▶ Written tasks
**a.** In the page on running Hadoop against non-HDFS filestores, which filestores were on the list as of Hadoop 0.18?
**b.** Continue the page on running Hadoop against non-HDFS filestores from its final sentence.

Pattern - Hadoop running against non-HDFS distributed filestores

Contents

Pattern - Hadoop running against non-HDFS filesystems

There is no requirement that Hadoop work with HDFS filesystems only. As well as importing/exporting from different filesystems, Hadoop can run with different filestores. As of Hadoop 0.18, that list included kfs and Amazon S3.

Features

  • Hadoop is started with the appropriate filesystem driver JARs and any dependencies on the classpath.
  • The Hadoop site configuration files are set up with the relevant URI prefix to provider class binding(s).
    <property>
      <name>fs.example.impl</name>
      <value>org.apache.hadoop.fs.example.ExampleFileSystem</value>
      <description>Bind the example:// prefix to the ExampleFileSystem implementation</description>
    </property>
    
  • No HDFS nodes are deployed; no NameNode, DataNode or Secondary NameNode.
  • JobTracker and TaskTracker nodes are deployed to use URIs of the relevant prefix as thei

Advantages

  • Integrates with existing file systems
  • Can access data stored in existing filestores
  • Integrating the data with existing applications is easier.
  • The file systems may offer different services (such as append, locking, rollback, backups)
  • The file systems' security models may use authentication, rather than trust. This will allow Hadoop to be deployed on less secure clusters, or work with more secure data.

▶ Entries supplied
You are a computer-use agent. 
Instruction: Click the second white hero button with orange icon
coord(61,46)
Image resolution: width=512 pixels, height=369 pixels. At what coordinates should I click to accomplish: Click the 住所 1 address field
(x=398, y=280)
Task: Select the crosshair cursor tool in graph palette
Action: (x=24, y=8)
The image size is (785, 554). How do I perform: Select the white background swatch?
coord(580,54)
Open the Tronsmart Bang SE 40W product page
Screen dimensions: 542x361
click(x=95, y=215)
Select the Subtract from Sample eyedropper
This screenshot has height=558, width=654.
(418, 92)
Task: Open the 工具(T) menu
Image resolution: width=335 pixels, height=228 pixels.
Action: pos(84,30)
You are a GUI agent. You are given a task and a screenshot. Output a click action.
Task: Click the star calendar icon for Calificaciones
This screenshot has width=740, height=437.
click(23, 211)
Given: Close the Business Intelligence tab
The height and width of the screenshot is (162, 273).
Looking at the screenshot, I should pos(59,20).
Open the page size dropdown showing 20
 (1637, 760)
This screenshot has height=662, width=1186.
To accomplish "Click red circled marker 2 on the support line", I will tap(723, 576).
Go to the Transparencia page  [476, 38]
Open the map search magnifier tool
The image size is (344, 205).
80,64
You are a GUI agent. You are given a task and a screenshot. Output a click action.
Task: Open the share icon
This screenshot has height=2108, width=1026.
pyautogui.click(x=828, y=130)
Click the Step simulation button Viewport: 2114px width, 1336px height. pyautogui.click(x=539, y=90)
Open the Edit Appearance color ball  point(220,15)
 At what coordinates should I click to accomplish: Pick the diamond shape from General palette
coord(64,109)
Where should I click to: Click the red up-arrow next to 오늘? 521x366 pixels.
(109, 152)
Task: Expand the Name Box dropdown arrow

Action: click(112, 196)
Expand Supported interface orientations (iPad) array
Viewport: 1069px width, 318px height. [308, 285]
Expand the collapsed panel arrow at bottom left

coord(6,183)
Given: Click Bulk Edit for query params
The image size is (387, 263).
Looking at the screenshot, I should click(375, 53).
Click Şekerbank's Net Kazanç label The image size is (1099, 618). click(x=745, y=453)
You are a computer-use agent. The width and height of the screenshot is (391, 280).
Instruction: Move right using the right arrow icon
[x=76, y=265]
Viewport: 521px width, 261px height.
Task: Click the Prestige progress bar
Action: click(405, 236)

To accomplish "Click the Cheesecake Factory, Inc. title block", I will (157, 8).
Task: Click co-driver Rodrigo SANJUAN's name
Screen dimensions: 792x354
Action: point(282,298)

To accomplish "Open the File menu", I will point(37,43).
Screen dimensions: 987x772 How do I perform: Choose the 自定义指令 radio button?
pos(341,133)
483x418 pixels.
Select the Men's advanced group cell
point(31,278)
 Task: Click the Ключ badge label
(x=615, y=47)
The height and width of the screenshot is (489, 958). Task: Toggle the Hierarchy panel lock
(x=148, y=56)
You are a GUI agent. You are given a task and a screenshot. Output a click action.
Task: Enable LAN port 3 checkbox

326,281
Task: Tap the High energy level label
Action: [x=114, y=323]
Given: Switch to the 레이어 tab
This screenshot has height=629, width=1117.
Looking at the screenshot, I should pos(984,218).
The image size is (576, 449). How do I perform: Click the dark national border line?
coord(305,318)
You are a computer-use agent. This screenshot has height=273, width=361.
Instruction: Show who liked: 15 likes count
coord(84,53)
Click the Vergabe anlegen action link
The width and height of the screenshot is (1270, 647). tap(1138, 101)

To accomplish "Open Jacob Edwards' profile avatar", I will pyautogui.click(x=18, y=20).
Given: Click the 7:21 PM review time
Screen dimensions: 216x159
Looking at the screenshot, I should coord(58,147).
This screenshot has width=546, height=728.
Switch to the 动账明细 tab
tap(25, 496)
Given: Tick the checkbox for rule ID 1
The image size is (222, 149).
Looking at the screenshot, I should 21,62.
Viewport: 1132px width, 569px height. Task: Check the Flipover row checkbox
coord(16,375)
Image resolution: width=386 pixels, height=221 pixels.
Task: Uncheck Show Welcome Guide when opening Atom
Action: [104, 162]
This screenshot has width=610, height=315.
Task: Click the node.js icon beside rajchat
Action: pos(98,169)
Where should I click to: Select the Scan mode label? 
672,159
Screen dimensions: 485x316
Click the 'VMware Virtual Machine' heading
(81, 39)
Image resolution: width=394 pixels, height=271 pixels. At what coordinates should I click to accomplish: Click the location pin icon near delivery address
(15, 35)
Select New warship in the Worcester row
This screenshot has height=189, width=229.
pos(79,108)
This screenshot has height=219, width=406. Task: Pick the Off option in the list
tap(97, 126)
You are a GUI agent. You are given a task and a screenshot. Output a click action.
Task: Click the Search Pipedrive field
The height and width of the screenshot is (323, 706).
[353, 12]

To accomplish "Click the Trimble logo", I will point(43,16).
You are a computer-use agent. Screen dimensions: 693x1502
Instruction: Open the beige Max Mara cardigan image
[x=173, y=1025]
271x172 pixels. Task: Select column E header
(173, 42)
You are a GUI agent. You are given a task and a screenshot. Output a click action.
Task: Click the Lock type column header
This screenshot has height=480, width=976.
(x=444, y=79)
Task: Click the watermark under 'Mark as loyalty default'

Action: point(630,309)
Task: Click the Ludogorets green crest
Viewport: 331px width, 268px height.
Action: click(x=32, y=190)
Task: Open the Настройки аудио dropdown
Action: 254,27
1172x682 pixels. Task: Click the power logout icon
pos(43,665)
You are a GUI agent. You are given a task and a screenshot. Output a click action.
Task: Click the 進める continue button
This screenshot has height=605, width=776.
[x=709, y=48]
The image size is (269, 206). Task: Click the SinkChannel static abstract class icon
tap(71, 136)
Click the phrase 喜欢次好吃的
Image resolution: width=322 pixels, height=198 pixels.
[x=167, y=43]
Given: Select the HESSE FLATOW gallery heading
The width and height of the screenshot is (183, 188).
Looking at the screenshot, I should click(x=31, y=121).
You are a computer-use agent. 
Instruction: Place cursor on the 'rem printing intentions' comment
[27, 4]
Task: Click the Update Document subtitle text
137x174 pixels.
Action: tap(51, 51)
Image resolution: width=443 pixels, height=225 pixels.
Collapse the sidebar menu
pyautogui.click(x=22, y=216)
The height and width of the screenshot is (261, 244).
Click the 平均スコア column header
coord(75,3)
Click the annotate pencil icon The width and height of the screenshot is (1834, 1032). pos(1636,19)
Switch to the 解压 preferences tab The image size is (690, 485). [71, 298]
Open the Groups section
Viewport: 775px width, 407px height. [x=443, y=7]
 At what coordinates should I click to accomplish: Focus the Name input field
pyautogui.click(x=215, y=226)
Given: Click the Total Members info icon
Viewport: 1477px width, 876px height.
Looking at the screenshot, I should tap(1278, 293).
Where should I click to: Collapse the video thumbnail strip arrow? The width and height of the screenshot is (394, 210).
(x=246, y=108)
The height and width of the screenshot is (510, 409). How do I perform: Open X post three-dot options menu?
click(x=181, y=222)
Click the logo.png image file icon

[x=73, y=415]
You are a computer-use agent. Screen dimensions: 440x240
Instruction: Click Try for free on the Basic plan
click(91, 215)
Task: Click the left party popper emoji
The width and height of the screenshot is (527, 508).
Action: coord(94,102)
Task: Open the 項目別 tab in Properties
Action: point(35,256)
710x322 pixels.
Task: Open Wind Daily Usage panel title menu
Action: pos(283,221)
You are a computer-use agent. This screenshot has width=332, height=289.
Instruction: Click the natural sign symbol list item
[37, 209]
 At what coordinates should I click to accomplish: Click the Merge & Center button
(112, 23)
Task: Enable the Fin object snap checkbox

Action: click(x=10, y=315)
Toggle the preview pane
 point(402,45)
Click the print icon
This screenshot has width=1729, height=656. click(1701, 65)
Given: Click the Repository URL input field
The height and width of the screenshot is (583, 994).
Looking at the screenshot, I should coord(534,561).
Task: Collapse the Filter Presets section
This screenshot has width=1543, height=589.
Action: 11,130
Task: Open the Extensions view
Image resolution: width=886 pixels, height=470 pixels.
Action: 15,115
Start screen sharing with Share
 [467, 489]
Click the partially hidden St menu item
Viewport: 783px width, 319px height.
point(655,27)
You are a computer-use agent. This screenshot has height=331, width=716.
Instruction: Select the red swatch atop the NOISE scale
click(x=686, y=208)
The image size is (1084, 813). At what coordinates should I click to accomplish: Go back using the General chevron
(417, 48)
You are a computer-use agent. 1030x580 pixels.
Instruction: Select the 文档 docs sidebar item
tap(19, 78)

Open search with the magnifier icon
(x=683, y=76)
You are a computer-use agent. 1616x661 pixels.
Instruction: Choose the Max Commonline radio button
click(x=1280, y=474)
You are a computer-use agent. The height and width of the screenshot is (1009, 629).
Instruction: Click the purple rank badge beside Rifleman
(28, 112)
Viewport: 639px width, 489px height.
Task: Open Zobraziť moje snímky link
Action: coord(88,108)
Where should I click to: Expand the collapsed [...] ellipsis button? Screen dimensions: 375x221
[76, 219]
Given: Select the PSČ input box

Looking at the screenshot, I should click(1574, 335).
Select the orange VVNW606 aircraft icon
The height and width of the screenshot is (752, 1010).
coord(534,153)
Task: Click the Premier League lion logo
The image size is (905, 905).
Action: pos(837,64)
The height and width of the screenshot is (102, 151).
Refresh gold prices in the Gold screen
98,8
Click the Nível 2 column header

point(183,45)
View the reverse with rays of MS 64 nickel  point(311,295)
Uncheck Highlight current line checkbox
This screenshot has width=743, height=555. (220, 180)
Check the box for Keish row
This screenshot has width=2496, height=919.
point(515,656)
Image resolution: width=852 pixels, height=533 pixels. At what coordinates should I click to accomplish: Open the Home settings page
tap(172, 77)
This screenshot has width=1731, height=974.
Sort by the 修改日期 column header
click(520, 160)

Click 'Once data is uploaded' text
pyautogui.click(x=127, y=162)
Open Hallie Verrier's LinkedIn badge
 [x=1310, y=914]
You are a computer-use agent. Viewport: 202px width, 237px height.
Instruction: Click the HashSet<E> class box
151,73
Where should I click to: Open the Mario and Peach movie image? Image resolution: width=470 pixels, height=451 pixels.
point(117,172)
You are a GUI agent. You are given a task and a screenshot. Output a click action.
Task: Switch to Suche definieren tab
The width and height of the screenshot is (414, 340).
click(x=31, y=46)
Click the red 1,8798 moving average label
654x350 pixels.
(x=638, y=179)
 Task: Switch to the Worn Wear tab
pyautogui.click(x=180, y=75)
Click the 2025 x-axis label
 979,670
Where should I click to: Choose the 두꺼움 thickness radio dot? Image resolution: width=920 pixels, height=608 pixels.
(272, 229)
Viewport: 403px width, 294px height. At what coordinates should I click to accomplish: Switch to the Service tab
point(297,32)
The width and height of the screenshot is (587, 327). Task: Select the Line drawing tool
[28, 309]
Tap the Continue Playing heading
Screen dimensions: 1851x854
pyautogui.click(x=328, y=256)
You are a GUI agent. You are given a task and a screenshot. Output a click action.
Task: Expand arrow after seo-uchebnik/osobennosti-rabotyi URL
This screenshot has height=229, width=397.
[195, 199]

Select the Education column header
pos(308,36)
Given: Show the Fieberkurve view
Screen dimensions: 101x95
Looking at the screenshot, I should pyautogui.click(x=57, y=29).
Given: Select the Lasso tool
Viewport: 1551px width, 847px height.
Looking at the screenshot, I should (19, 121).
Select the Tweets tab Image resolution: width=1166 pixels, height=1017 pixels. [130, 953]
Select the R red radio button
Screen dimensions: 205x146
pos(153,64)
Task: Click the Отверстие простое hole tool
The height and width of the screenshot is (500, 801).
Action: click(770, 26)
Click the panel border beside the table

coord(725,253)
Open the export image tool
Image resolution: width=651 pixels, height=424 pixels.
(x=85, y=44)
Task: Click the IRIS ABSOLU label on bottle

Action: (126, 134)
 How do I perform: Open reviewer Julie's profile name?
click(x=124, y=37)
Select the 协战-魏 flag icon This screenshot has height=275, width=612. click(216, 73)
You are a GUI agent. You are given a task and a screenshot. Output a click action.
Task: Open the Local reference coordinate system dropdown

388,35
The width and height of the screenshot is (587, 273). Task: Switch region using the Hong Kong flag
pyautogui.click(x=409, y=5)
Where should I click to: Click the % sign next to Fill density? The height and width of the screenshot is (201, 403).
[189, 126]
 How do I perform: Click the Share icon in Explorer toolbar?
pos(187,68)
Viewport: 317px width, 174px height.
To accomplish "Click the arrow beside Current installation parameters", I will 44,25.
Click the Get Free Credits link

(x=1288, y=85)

▶ Expected outputs
**a.** kfs and Amazon S3.

**b.**
  • Some file systems offer stronger availability guarantees than HDFS.
  • Some file systems are better at storing small files than HDFS, which likes files of 64MB or greater.

Disadvantages

  • Requires a new filesystem provide for the specific filestore. Some are bundled with Hadoop, others would have to be written -and tested.
  • If the filesystem does not provide locality information, then it is impossible to schedule work close to the data. This will increase network traffic and slow down processing.
  • The filesystem may not support new features in HDFS (such as append)
  • Hadoop will have been tested less on some of these clusters. You may have to be more self-sufficient.
  • HDFS is tested on clusters with many thousands of machines. Other filesystems may top out earlier.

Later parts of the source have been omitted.